عنوان مقاله [English]
Many economic analysts believe that after the oil and automotive industries, tourism is the third most important industry in the world (Ghaffari and Turki, 2009). Geotourism as a branch of ecotourism has many social, economic, cultural and environmental impacts on tourists and local communities. Geologically, Iran is one of the countries that have many capabilities for the development of geotourism. Which has a strong dependence on oil revenues, tourism for Iran can be a way to get rid of dependence on it and release of the mono-productive economy (Taghdisi et al., 2014).
An environmental impacts assessment is an assessment of the possible positive or negative impacts that a proposed project may have on the environment, together consisting of the natural, social and economic aspects (Padash, 2017). For Ecotourism Development, environmental impacts assessment is also necessary since any kind of development must be accompanied by consideration of system sustainability. The issues of development and the environment are single issue and are the common denominator of all environmental issues (Zolfaghari, 2013). This assessment allows decision makers to gain a better understanding of a specific project (Aslipour et al., 2014). Tourism projects are also involved in the preparation, implementation and operation of various activities that affect the environment. Since tourism and the environment are interdependent; Tourism development and management must be adapted to the environment in a way that does not lead to a decline in its quality (Ranjbarian and Ahmadi, 2000).
Salt domes are favorite geomorphological places for ecotourists. In salt domes, several morphological forms have been placed together. Hormuz Island, as a large salt dome, has interesting morphological features that are visited by tourists. Local people hold generally positive views of the measures necessary to achieve ecotourism; however, their intentions to engage in behaviors to support these measures do not entirely match with their positive views (Lai & Nepal, 2006). The aim of this study was assessing the environmental impact of the Hormuz Island from ecotourism development. Along with these goals, the environmental sustainability of the island had also been analyzed.
Hormuz Island is located at the mouth of the Strait of Hormuz at the entrance of the Persian Gulf from the Oman Sea between 56° 25' - 56° 30' E and 27° 2' – 27° 6' N. The island of Hormuz is bounded on the northeast by Bandarabbas and on the southwest by the islands of Qeshm and Lark. The distance from Hormuz Island to Bandar Abbas is 18 km, to Qeshm Island is 18 km and to Lark Island is 18 km too. The distance of this island in the closest route to the main coast of the country is 5.5 km. Its area is about 45 square kilometers.
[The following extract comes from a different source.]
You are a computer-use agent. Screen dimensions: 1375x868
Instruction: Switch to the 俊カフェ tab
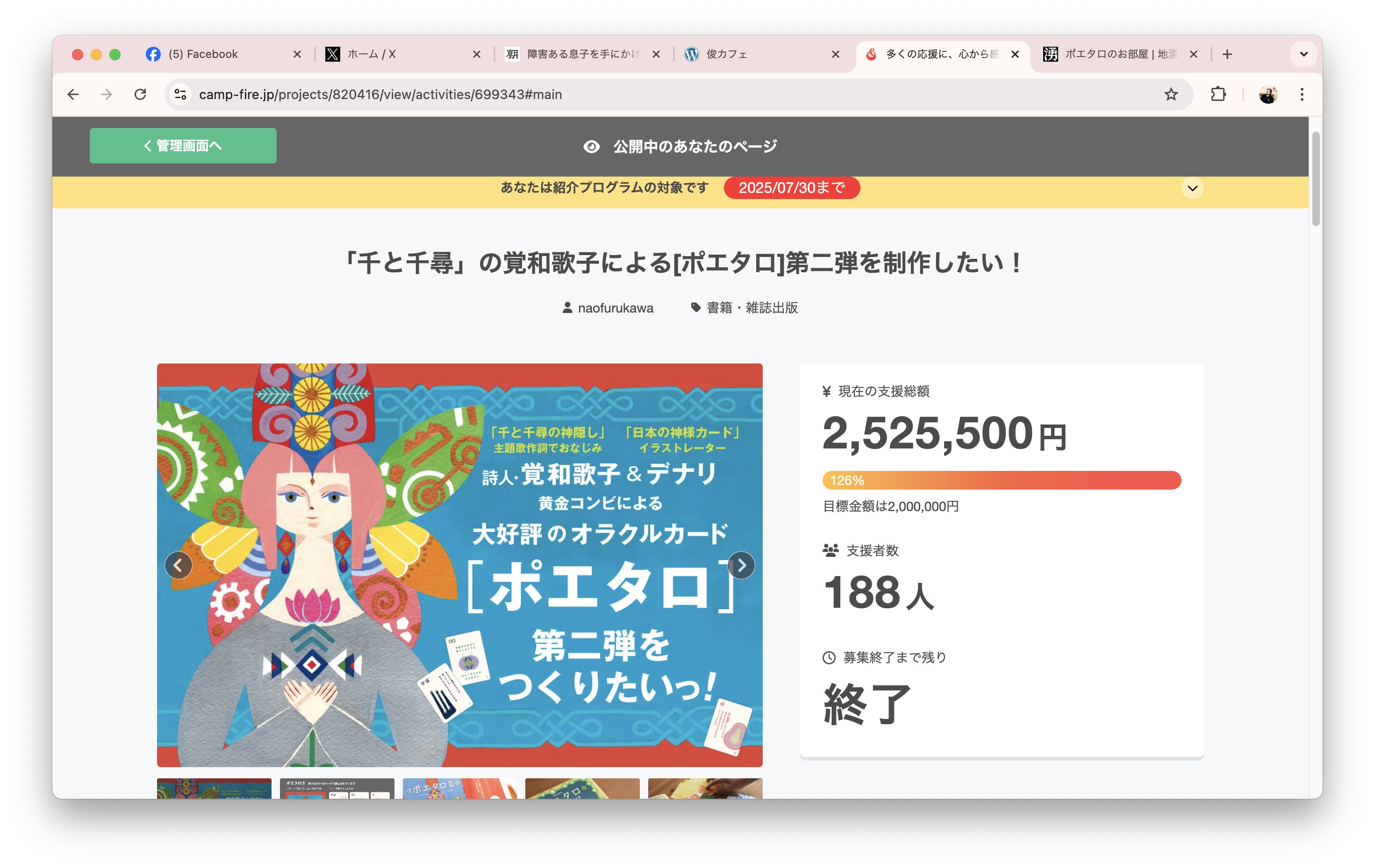(726, 54)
The research data include spatial distributions of landforms of Hormuz Island, cultural events, conservation, destruction, access, use, communications and infrastructure status, etc., which were collected using library studies and frequent field visits in the form of geomorphological place identification forms. Maps of geology and topography, GPS and modified RIAM models were used as research tools. The study was followed in the following steps:
In the first step, with the help of library studies and frequent field visits, the geotourism attractions of Hormuz Island were identified and geomorphic places identification cards were completed. In the second step, a matrix method was used to evaluate the environmental impacts of geotourism and ecotourism development. In this study, modified RIAM model was used. The required data of this model were collected by completing the identity cards of geomorphological places and used in the study.
In the third step, to analyze the sustainability development of geotourism of Hormuz Island, the output of the modified RIAM model and the equations based on it (Fricovsky et al., 2016) were used. The environmental ratings of the revised RIAM model have negative scores.
Results and Discussion
According to the results, the geotourism sites of Hormuz Island are located mainly around it with a short distance from the coast; they can be visited by a major ring road. These manly include the Salt Goddess, the Salt Cave, the Rainbow Valley, the Sculpture Valley, the Silver Beach, the Turtle Rock, and the Portuguese Castle.
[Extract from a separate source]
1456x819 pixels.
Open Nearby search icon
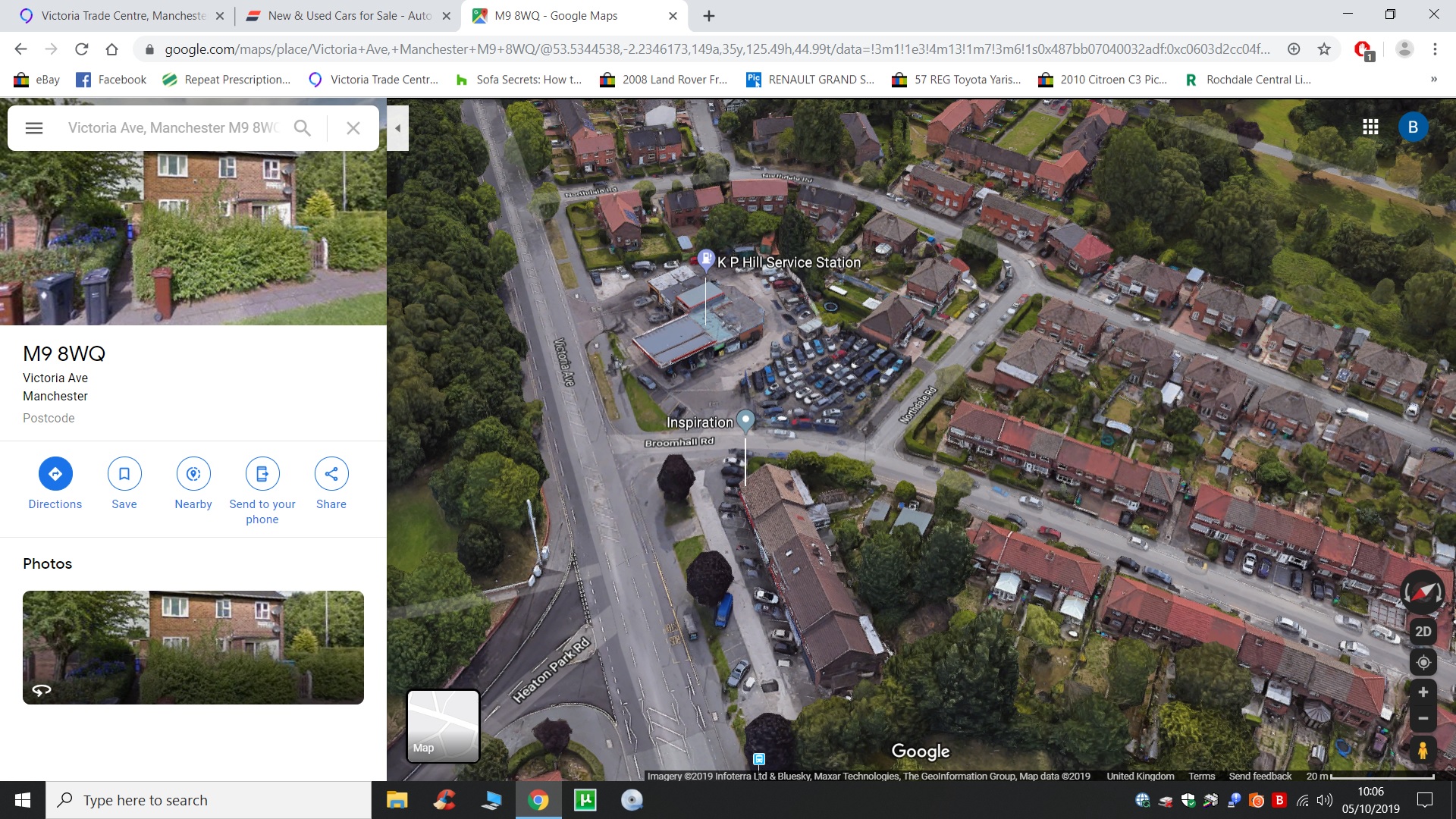point(193,474)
Evaluating the impacts of ecotourism development in terms of modified RIAM factors, shows that geotourism development has a negligible beneficial effect on the island's physical environment, a moderate beneficial effect on eco-biological and a beneficial effect on the socio-cultural environment. In brief, ecotourism development has beneficial average effects on the island's environment. The numerical ranking of environmental sustainability is between 0.001 and 0.250. It means that the development of ecotourism in its current form is associated with very weak environmental sustainability level.
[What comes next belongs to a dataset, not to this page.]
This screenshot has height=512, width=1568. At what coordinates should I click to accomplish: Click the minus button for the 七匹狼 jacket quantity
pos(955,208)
Although development of ecotourism in its current form is associated with very weak environmental sustainability level, considering the minor and mainly positive changes in the physical and biological environment of the island, it can be concluded that the development of geotourism in Hormoz is in line with the goals of ecotourism (TIES , 2015) and sustainable development and has a high potential for beneficial effects on the environment. Based on summarizing the research results, it seems that to avoid physical environment from any damages, the development of ecotourism in Hormuz Island should be accompanied by caution. In this regard, it seems that with proper management, more stable conditions for the environment (natural and human) of the island can be created.